褐色のあなたに水色のキミ
肥後橋から堂島まで歩いて、美味しいプリンが有名な洋菓子店に向かった。


おしゃべりしながら、ぶらぶらと歩く。並んで歩いているほうが、目が合うこともなく、緊張しない。その分、話も弾んだ。お酒はたしなみ程度にしか飲まない分、よく食べる。甘い物も大好きだと言う。


「あ…ここを曲がって…ここかな?」


それらしき店を見つけた。ほとんどの客がテイクアウトらしく、店内の、3つのテーブルには誰もいなかった。


名物のプリンは、カラメルをバーナーで焼くから、カリカリとしていた。

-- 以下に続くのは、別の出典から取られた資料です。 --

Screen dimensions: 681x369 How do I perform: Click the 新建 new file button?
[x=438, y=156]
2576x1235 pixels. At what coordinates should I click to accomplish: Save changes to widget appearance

そのカリカリをスプーンでトントンとしながら潰す…。


「わっ!すごいな、コレ」


思わず、スマホでパチリ。


「いっただきまーす!」


名物のプリンを前に、誠人くんのことを忘れて、すっかりテンション上がってしもたわ…。目が合うと…恥ずかしくてたまらなかった。


「あ、ごめん…。いい歳して、テンション上がってしもたわ…」


そう言うと、誠人くんは、ボソッと呟いた。


「かわいいよ」


聞き間違いじゃなければ、そう言ってくれたはずだ。